Gamification in the context of cyber
Turning cyber training and awareness into a meaningful conversation isn't like flipping a switch. To try and make the process less tedious and in the end really resonate with employees security professionals need to start thinking about hearts and minds vs fear tactics and imposing directives.
Some of the most productive methods to implement gamification into a program of cyber skills-building may include any of the following:
Every security directive sent out to employees include a monetized game testing the skills learned.
Have weekly team and dept based games that focus on a singular security goal?
Ex. Finance on Fridays focuses on Phishing and Fraud
Marketing is spending June diving into social engineering, will you fall into their tricks?
Publicly recognize individuals who have shown excellence in various cyber risk and skills games over a qt.
Include a sought-after reward like cash, vacation time, or a dept bonus
Actively get employee feedback on ways they would like to compete in a zero-pressure environment. The process only works if the entire team is comfortable with the activities involved.
For any security strategy to be implemented effectively, it must gain employee buy-in. Gamification provides an avenue to meet employees on their terms, and reward them for enhancing a critical skill set while readjusting company thinking to impart sweeping directives and broad policy demands.
George Gerchow pinpoints why more and more organizations are turning to gamification to gain some sort of traction in altering their employee's approach to cyber risk. “Policies, procedures, and compliance are so dry. People sign policies without knowing what they’re getting into. I thought there’s gotta be something we can do to make this interesting.” Through the use of a gamification strategy “Over the course of this last year, we had a 10% reduction in end-user risk.”
By shifting from the stick to the carrot business are decreasing their attack surface and creating more cyber-savvy employees.
What do the Stats Say?
Gamification has increasingly become a buzzword in the high-tech and corporate worlds. With so much hype and even more confusion on what it actually achieves, putting the results of gamification into context gives significantly more clarity to the picture.
According to Zippia.com:
The North American gamification industry, led primarily by the U.S., is valued at $2.72 billion.
Companies that use gamification are seven times more profitable than those that do not use gamified elements at work—whether with employees or consumers.
On average, employees experience a 60% engagement increase with a gamified work experience
Key steps moving forward
There isn't, nor will there ever be an all-in-one solution that can realistically manage every element of your cybersecurity outlook. While it might be nice to throw a product or even better a massive budget to resolve structural cybersecurity issues, in practice this approach does dramatically alter your organization's security posture.
How do organizations better approach to IT and cyber risk management?

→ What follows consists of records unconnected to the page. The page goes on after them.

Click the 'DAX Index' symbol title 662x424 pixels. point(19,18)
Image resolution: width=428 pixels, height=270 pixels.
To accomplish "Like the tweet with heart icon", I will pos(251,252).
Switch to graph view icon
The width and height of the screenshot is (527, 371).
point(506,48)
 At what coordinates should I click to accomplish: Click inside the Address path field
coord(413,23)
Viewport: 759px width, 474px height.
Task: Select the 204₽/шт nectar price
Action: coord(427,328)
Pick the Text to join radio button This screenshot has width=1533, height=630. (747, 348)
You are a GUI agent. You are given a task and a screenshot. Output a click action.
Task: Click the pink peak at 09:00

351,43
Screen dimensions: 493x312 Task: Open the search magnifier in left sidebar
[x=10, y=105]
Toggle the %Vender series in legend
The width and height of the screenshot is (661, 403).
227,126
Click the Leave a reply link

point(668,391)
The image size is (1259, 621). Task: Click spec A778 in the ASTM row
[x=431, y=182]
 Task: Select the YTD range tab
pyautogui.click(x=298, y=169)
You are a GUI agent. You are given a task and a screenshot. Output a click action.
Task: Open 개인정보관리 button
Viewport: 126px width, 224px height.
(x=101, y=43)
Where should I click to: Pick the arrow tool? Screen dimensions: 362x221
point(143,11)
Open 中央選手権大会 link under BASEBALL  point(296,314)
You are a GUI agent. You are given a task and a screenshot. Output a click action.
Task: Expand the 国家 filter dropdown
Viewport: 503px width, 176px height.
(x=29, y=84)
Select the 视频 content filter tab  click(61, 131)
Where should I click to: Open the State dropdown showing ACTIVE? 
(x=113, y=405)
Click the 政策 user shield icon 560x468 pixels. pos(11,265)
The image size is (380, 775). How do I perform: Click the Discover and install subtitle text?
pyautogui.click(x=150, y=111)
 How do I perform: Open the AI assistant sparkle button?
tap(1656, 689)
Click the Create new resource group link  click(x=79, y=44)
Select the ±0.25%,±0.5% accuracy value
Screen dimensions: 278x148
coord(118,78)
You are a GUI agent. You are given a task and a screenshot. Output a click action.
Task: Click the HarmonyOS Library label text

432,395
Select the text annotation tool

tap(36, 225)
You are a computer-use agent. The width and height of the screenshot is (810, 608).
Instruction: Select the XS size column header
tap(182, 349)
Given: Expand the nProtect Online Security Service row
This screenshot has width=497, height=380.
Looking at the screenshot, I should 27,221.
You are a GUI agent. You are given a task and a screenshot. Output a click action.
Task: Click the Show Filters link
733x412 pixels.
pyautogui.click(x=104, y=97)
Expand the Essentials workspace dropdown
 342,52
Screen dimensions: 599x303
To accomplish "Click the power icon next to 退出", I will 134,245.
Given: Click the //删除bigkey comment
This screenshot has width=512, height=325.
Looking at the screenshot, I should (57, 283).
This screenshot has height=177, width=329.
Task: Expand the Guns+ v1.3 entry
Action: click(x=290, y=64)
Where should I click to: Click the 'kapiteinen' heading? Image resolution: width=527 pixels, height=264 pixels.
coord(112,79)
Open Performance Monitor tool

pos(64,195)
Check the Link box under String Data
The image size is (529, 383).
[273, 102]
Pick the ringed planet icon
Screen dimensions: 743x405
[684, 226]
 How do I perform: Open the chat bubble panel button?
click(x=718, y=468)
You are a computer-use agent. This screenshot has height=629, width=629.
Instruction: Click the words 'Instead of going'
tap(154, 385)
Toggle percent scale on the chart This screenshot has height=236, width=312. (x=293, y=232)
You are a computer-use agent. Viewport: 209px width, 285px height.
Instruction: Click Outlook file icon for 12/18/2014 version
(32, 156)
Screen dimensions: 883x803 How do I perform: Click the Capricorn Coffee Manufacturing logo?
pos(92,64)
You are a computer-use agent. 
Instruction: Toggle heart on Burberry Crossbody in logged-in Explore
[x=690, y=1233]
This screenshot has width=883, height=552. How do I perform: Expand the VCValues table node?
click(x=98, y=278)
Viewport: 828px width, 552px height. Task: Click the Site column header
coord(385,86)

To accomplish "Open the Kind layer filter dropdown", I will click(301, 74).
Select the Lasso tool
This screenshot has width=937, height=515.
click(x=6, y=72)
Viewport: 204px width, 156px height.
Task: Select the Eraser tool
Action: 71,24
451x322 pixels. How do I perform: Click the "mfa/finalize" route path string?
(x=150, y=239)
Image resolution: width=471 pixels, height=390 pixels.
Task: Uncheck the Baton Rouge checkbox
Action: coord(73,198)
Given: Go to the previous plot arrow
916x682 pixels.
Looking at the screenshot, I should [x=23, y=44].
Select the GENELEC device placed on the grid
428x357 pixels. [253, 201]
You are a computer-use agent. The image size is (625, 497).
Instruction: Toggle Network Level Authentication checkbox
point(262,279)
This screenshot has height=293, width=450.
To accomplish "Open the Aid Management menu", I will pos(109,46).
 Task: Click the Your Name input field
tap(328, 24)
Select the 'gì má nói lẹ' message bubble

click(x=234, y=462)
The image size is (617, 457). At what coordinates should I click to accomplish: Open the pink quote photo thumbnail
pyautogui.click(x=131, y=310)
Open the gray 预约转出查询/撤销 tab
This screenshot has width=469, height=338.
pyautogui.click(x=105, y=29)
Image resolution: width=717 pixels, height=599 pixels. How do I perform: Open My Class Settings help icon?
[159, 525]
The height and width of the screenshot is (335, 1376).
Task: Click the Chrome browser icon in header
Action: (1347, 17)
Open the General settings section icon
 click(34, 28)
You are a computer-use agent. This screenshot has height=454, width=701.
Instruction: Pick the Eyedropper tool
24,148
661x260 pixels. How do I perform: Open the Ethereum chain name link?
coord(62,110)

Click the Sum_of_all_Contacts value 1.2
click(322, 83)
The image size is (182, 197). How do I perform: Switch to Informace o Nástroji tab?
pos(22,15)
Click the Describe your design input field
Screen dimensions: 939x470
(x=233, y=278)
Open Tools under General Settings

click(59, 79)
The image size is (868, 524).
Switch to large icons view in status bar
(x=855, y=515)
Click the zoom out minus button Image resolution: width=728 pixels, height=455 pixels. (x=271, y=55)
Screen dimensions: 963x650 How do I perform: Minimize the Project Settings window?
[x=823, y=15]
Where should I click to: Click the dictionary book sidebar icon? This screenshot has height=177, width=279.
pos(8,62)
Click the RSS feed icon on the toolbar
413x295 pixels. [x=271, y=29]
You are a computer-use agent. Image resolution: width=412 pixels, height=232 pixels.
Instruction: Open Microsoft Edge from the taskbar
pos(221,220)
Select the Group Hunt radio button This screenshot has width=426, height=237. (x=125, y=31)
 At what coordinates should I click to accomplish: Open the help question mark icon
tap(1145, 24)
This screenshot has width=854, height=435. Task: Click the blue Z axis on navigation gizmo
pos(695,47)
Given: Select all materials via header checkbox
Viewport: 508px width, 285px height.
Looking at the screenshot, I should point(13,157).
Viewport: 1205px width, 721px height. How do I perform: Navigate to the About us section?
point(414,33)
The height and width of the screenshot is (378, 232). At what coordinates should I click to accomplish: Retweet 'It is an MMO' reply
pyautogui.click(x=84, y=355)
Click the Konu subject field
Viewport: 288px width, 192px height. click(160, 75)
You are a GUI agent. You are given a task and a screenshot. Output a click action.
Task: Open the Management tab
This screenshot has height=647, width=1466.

Part of the equation must include gamification and the underlying ethos behind it, i.e communicating important ideas in a method best and most likely to be received by the critical audience.
In order to motivate staff, every approach, especially new and innovative ones must be tried and tested. Rome wasn't built in a day and neither was an effective way to communicate evolving cyber risk. Understanding the massive task at hand it is mission-critical to implement gamification as a cornerstone educational policy aimed at improving both security and employee participation at every step along the way.